Quelles sont les principales fonctions d’un programme d’éthique d’entreprise ?

Au sein d’une entreprise ou d’une organisation, un programme d’éthique d’entreprise est essentiellement le principal moyen d’aider les managers à intégrer l’éthique dans leur processus de prise de décision. Ces programmes aident également les organisations à prendre des décisions et à entretenir des relations avec les différentes parties prenantes à l’extérieur. Ils créent de la transparence pour les clients potentiels, les fournisseurs ou les investisseurs qui peuvent voir les engagements pris par les entreprises.

Pouvez-vous décrire les différents éléments d’un programme d’éthique d’entreprise ?

Un code d’éthique écrit est probablement l’élément central de tout programme d’éthique, mais il ne suffit pas à lui seul. Plusieurs éléments différents doivent être mis en place pour fournir une orientation plus complète à la prise de décision.

L’une des principales références dans notre domaine est l’Institute of Business Ethics (IBE), basé à Londres, qui effectue des recherches et des sondages sur les programmes d’éthique des entreprises. Si l’on s’en tient à sa définition, le programme d’éthique comporte quatre éléments constitutifs : le premier est un code écrit de conduite éthique des affaires ; le deuxième est la mise en place de moyens internes de signalement permettant aux employés de signaler les manquements à la déontologie de manière confidentielle. Le troisième bloc concerne la formation interne pour la communication et la sensibilisation aux normes de conduite éthique. Le dernier bloc est un service d’assistance téléphonique ou un mécanisme similaire permettant aux employés d’obtenir des conseils en cas de doute ou de question.
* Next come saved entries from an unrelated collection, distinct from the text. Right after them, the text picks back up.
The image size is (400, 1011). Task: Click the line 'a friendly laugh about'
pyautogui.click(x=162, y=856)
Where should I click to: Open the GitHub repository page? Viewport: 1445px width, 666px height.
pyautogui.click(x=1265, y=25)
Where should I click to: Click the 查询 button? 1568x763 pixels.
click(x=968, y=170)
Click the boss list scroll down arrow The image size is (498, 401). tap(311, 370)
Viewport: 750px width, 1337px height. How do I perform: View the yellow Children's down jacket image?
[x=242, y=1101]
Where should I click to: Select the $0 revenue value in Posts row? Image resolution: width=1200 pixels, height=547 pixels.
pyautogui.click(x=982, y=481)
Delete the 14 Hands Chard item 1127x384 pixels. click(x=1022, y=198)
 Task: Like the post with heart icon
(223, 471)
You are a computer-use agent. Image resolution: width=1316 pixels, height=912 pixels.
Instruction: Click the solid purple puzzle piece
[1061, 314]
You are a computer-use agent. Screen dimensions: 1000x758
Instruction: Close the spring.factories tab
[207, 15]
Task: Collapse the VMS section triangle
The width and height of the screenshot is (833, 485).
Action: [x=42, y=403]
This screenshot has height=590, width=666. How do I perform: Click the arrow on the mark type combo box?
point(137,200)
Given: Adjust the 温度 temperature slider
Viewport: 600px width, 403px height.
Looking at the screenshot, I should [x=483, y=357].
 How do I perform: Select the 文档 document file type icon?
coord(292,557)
Une deuxième référence internationale importante provient des lignes directrices organisationnelles de la Federal Sentencing Commission des États-Unis. Celles-ci existent depuis près de 30 ans et ajoutent trois éléments supplémentaires à ceux déjà mis en évidence par le IBE. Elles soulignent l’importance d’une identification claire des responsabilités au sein de l’organisation, par exemple par le biais d’un comité d’éthique ou d’un responsable de l’éthique/de la conformité. Un autre élément est l’existence de mesures efficaces de suivi et d’audit internes ; à cet égard, nous constatons parfois une extension naturelle de la fonction d’audit interne, tandis que d’autres entreprises créent un poste dédié à cette fonction. Le dernier élément concerne l’application. Si une organisation dispose d’un code ou de règles et d’un comité d’éthique, il est probable qu’une enquête interne sera menée si une violation est signalée. Si un acte répréhensible a été prouvé, il doit y avoir une sanction, mais aussi un mécanisme d’examen et de correction de l’ensemble du programme d’éthique, dans la perspective d’une amélioration continue.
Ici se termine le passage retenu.